À l'emplacement de l'ancien village s'étend maintenant une grande clairière avec une pente douce vers le sud. Ici, on peut voir les ruines de plusieurs maisons et les restes d'une rue s'étendant d'ouest en est, qui organisait auparavant l'urbanisme du village. À la périphérie ouest, entourée d'arbres, se dresse la chapelle de Nicolas. Elle est entourée d'une vieille clôture en pierre, et du côté est et sud se trouvent plusieurs anciennes sépultures.
La chapelle de Nicolas comprend la salle de prière principale, un vestibule et une structure en bois surmontée d'un clocher. Toutes les parties de la chapelle sont reliées en un volume rectangulaire allongé, couvert d'un toit commun. L'entrée se trouve du côté nord et mène au vestibule. Parmi les détails conservés, se distinguent le pignon du côté ouest, les pignons sculptés, les colonnes du clocher et les sous-faces. La chapelle est dans un état d'urgence : la structure principale a beaucoup pourri à cause des fuites du toit, le toit et le plafond se sont effondrés. Le clocher s'est mieux conservé, bien qu'il soit légèrement incliné, mais ses structures restent solides.
Lors de l'examen, des mesures architecturales de la chapelle ont été prises et les décombres dans la salle de prière ont été partiellement démontés. L'architecture de la chapelle de Nicolas semble à première vue typique de la Carélie, mais une étude attentive révèle une histoire de construction complexe et des caractéristiques uniques. L'entrée de la chapelle est située du côté nord à travers le vestibule, d'où mènent deux ouvertures, l'une vers la salle de prière et l'autre vers le clocher. Cette disposition rappelle une maison d'habitation avec une partie utilitaire. L'orientation de l'entrée vers le nord s'explique par le fait que c'est de ce côté que passait la rue principale du village.
L'architecte E.V. Vakhrameev a examiné la chapelle en 1988, lorsqu'elle n'était pas encore si endommagée. Il a réalisé un relevé schématique du plan et une brève description, notant qu'il y avait auparavant un mur entre le vestibule et la salle principale, et que leurs couvertures étaient de hauteurs différentes. Lors de la réparation et de l'extension du clocher, la structure au-dessus du vestibule a été nivelée avec la salle principale.

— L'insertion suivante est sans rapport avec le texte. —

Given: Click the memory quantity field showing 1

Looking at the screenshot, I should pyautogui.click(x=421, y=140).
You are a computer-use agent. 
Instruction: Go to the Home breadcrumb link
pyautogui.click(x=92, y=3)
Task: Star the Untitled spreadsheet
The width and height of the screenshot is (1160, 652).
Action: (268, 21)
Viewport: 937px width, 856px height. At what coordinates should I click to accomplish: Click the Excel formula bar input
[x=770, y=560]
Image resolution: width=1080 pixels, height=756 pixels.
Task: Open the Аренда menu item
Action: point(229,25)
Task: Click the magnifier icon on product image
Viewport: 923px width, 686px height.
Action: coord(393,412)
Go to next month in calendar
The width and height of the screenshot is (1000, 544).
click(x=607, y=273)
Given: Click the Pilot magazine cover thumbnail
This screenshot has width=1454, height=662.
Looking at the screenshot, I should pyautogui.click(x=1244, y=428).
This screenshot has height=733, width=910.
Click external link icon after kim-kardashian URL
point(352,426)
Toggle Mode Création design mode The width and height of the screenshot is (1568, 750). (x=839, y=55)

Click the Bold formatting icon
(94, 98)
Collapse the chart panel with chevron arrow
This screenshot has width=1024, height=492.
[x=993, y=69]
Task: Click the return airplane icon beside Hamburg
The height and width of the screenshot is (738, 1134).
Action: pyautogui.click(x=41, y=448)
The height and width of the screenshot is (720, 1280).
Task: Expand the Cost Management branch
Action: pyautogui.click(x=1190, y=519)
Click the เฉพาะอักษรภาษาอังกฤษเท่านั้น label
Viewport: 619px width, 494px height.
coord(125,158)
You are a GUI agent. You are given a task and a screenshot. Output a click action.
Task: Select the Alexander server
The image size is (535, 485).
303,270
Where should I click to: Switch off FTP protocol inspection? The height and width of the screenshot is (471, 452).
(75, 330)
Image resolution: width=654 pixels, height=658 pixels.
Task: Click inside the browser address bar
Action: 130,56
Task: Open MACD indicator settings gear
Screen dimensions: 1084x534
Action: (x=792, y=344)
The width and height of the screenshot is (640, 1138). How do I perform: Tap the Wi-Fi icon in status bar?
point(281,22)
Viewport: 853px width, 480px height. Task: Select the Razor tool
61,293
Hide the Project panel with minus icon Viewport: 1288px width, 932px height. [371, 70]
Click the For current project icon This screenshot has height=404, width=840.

Bien que les structures de couverture soient presque détruites, on peut voir sur la structure restante des traces de reconstructions, révélant l'histoire de la construction. La reconstruction de l'apparence originale montre un bâtiment inhabituel avec un vestibule sombre et bas et une salle de prière avec une fenêtre au sud. Dans la reconstruction graphique, des détails correspondant aux proportions archaïques de la structure ont été ajoutés, ce qui permet de dater la chapelle au XVIIe siècle. Cela peut être confirmé par une analyse dendrochronologique.
La deuxième phase de construction a réuni la salle de prière et le vestibule, ajoutant de nouveaux vestibules et un clocher. Dans les évaluations d'assurance de 1910, il est indiqué que la chapelle a été construite en 1820, mais cette date se réfère probablement à une reconstruction. À la fin du XIXe et au début du XXe siècle, une mise à jour a été effectuée, mais les modifications architecturales étaient mineures.
Le revêtement des murs du XIXe siècle était généralement peint, et la chapelle de Nicolas a bien conservé sa peinture, permettant de reconstruire la solution colorée. L'architecture et l'histoire de la chapelle nécessitent des études supplémentaires.
En été 2018, une expédition dirigée par Pavel Smirnov a eu lieu à Yalgandselge. Un auvent de conservation a été installé et le toit du clocher a été posé. Ces mesures empêcheront d'autres destructions et permettront à l'avenir de réaliser des travaux de conservation plus complets de la chapelle.